▶ Data extracts
_____
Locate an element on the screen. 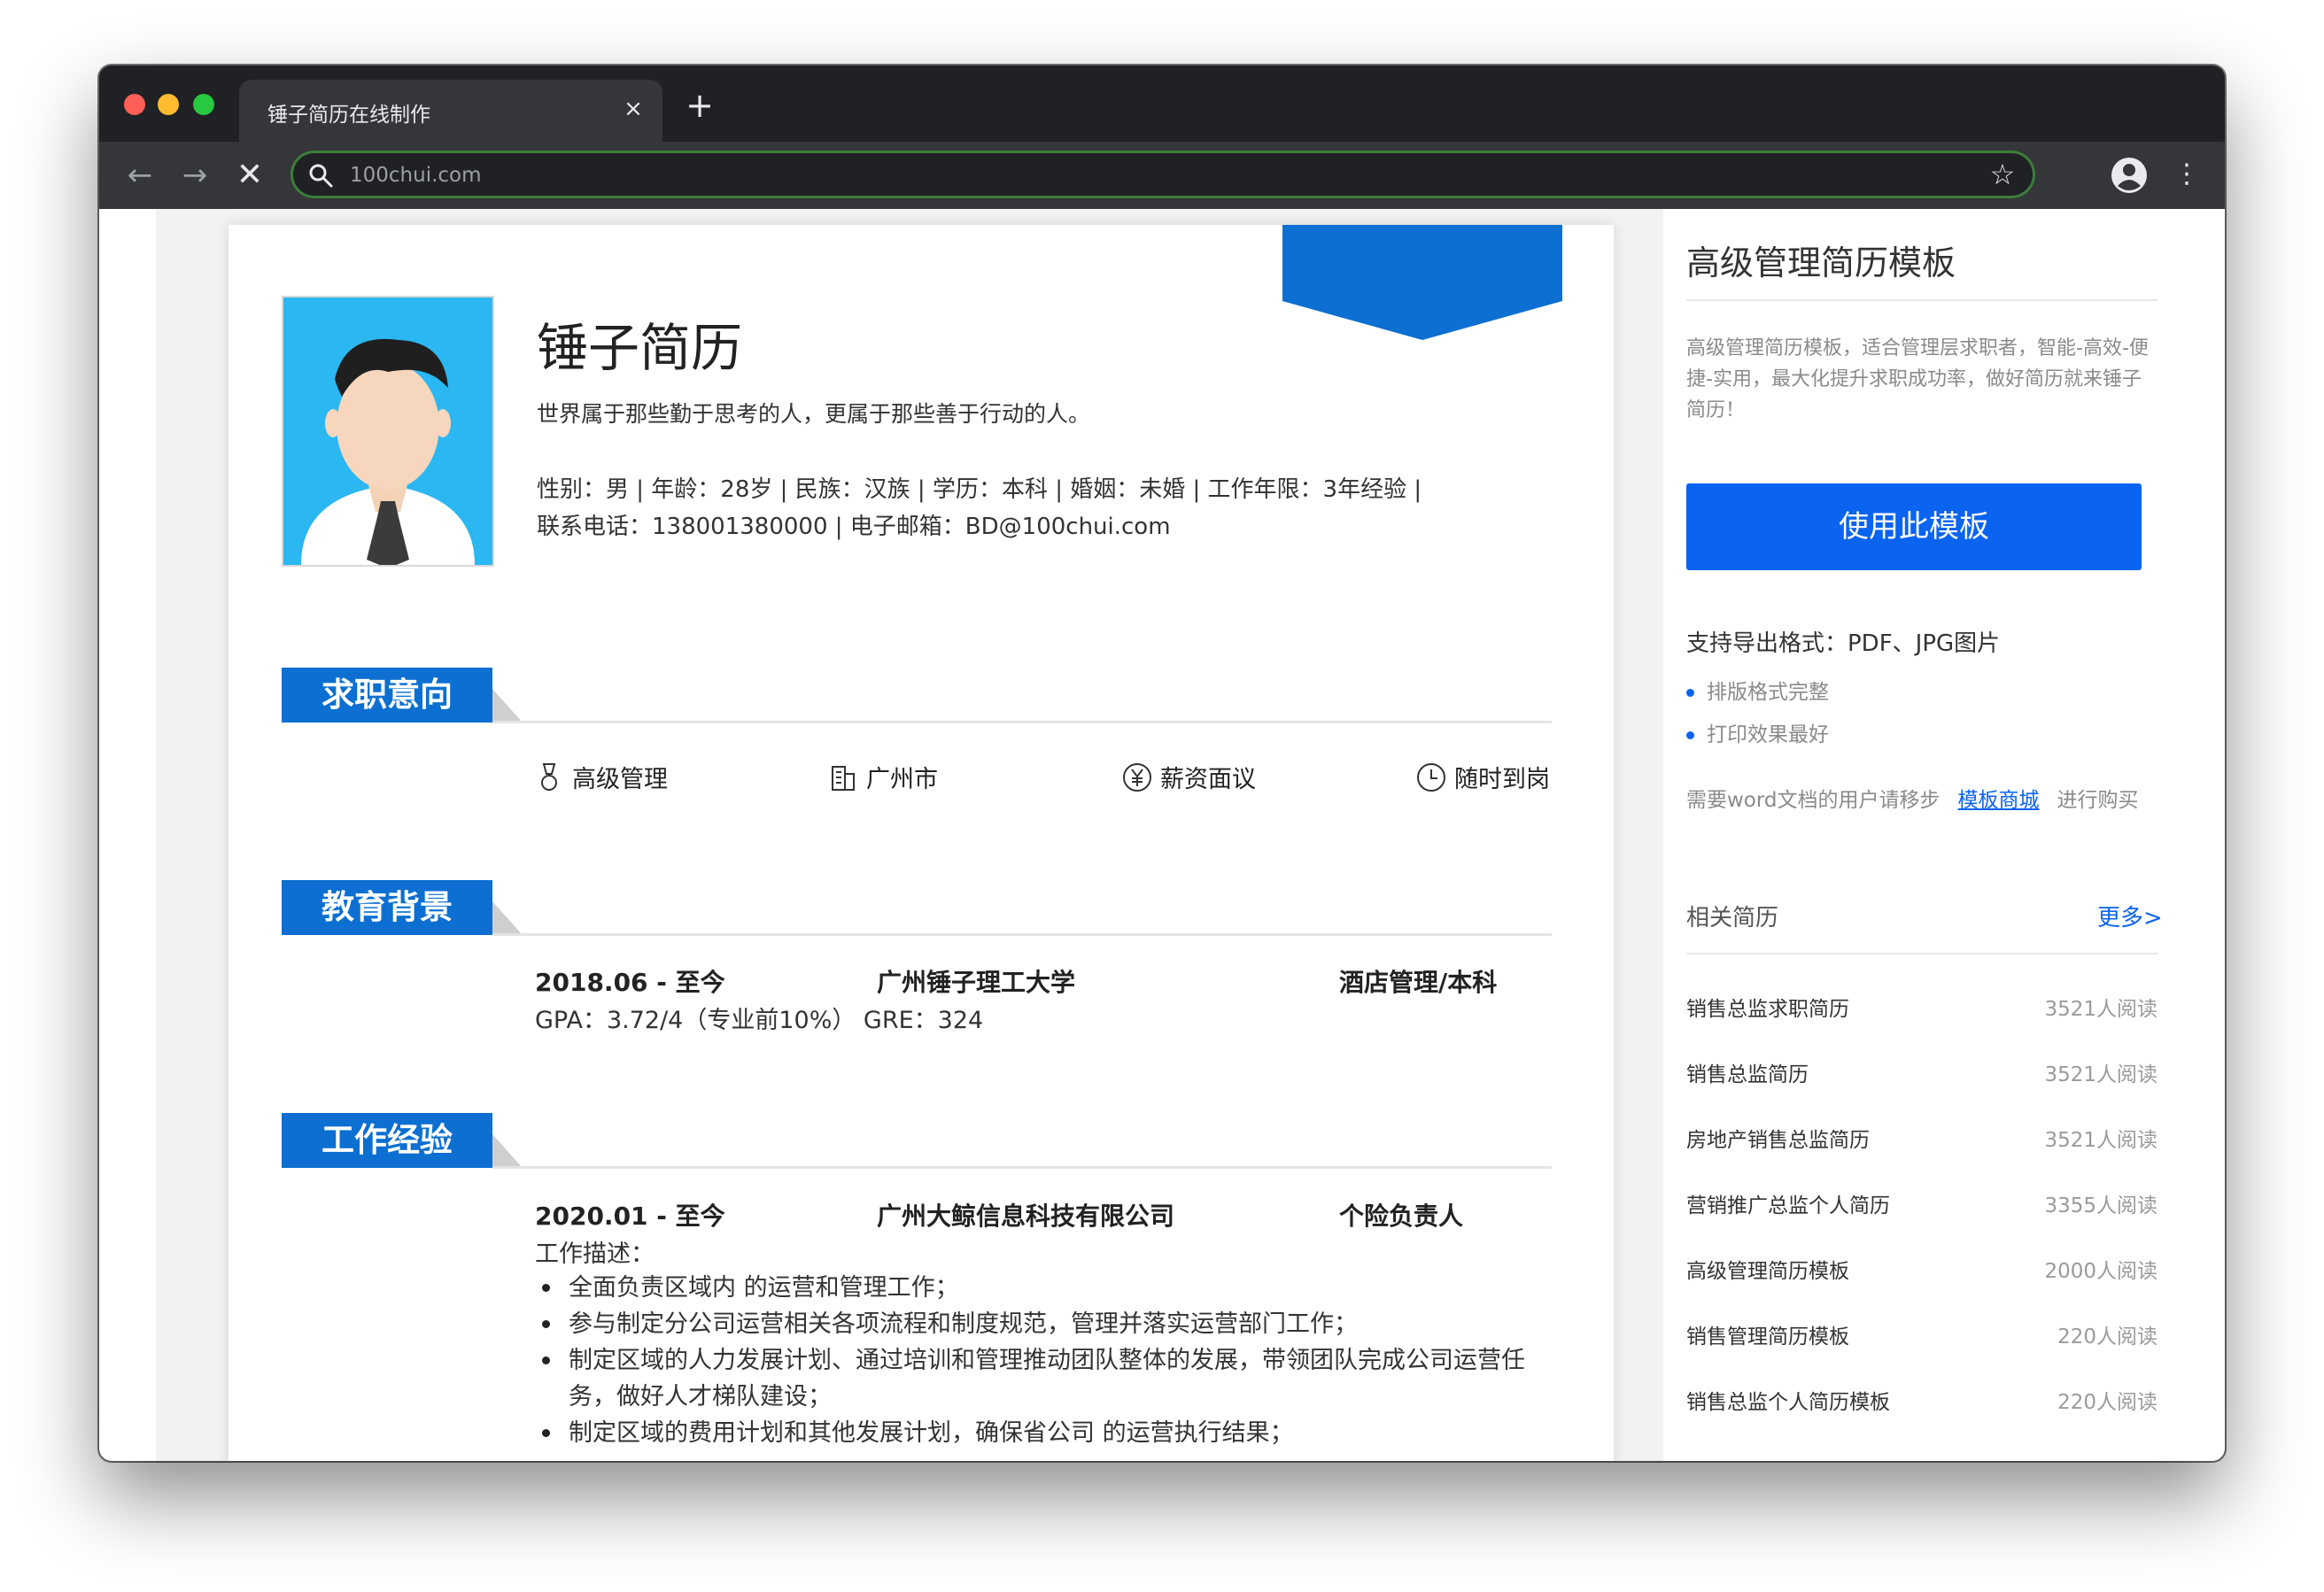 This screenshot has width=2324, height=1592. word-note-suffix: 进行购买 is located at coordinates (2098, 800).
_____
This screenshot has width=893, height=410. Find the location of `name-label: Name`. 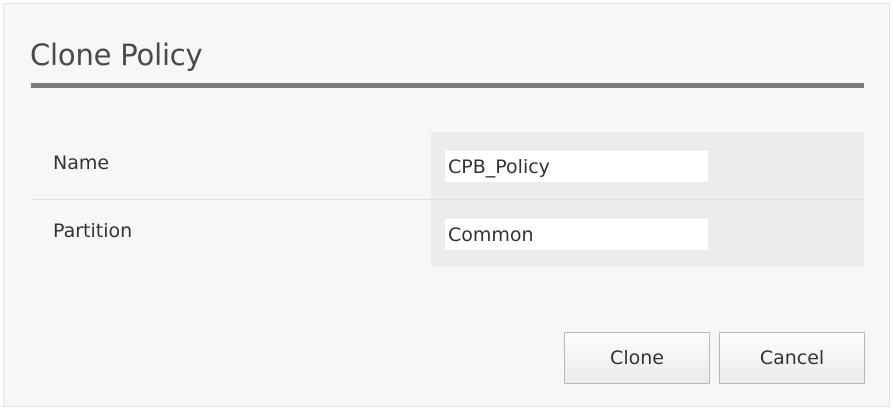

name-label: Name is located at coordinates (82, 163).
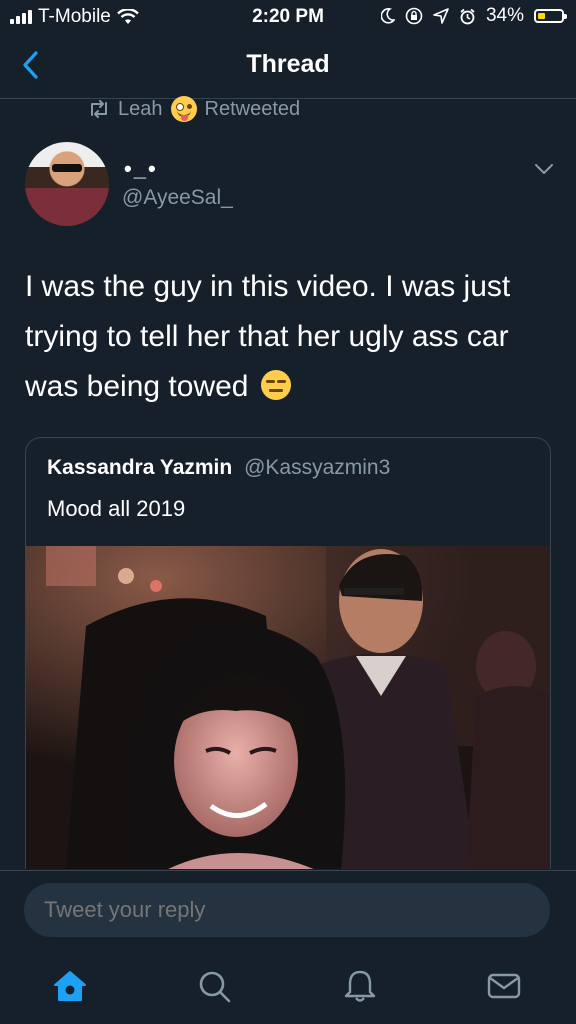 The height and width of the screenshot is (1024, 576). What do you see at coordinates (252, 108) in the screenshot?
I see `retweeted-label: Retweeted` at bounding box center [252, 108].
_____
▶ Exercise goal
Rewrite the data from the line containing "This screenshot has width=893, height=410." through the line containing "center [252, 108].", changing "location" to "position" and keeping everything else identical. Omit the pictures from your answer.

▶ Exercise solution
This screenshot has width=893, height=410. Find the position of `name-label: Name`. 

name-label: Name is located at coordinates (82, 163).
 The height and width of the screenshot is (1024, 576). What do you see at coordinates (252, 108) in the screenshot?
I see `retweeted-label: Retweeted` at bounding box center [252, 108].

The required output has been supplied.